§ Textauszug
Auch in der 204. Saison besticht der Musikverein mit einer gelungenen Mischung aus internationalen Stars wie Anna Netrebko und der gezielten Förderung heimischer Nachwuchstalente.
Text: Lydia Bißmann
Zum zweiten Mal lud der Musikverein Mitglieder, Förderer, Abonnenten und Liebhaber der klassischen Musik Anfang April zu einer Gala, in der das Programm der Spielzeit 2018/2019 von Dr. Michael Nemeth präsentiert wurde. Durch den Abend führte die Sängerin und Entertainerin Andrea Huber. BRÜCKEN:BAUEN ist das Leitmotiv der 204. Spielzeit, das über die Schwerpunkte Genres, Gattungen und Generationen dramaturgisch umgesetzt wird.
Menschenrechte und Musik
Glanzpunkte der Spielzeit sind, wie jedes Jahr, die Festkonzerte, auf denen Stars und Ehrenmitglieder des Musikvereins wie Anna Netrebko, Juan Diego Flórez oder Elına Garanca zu erleben sein werden. Eröffnet wird die Festkonzert-Reihe und gleichzeitig die Spielzeit mit einem der zwei Konzerte für Menschenrechte. Geboten werden Werke von Franz Xaver Mozart und François-Adrien Boieldieu. Die Chefdirigentin der Grazer Philharmoniker Oksana Lyniv gründete das Symphony Youth Orchestra of Ukraine, in dem auch junge Musiktalente aus den noch besetzten Kriegsgebieten der Ukraine mitspielen. Mit diesem Schwerpunkt setzt der Musikverein ein Zeichen für die Werte einer humanistisch orientierten Gesellschaft. Der Starpianist und Träger des Menschenrechtspreises der Karl-Franzens-Universität Graz Daniel Barenboim bestreitet mit einer Beethoven-Gala den zweiten Abend im Zeichen der Menschenrechte. Barenboim engagierte sich vor allem für den israelisch-palästinensischen Dialog und wurde auch für den Friedensnobelpreis nominiert.

§ Aufgabe A
Welche Personengruppen lud der Musikverein laut Textauszug Anfang April zur Gala ein? Nenne alle.
§ Aufgabe B
Wer moderierte laut Textauszug den Abend der Gala?

§ Gegebenes Material
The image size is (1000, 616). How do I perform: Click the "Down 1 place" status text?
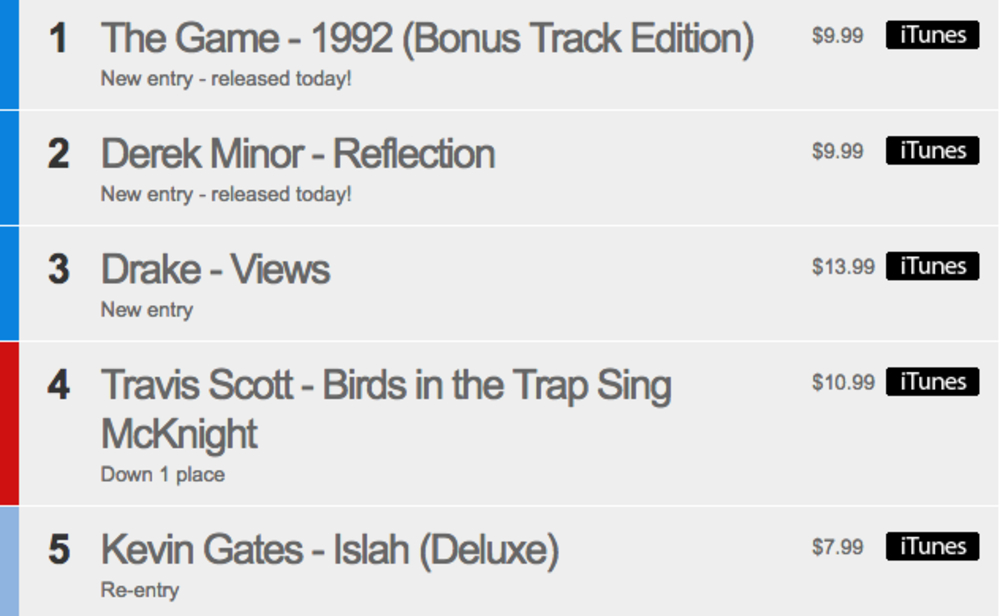coord(162,474)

§ Antwort A
Mitglieder, Förderer, Abonnenten und Liebhaber der klassischen Musik

§ Antwort B
Die Sängerin und Entertainerin Andrea Huber.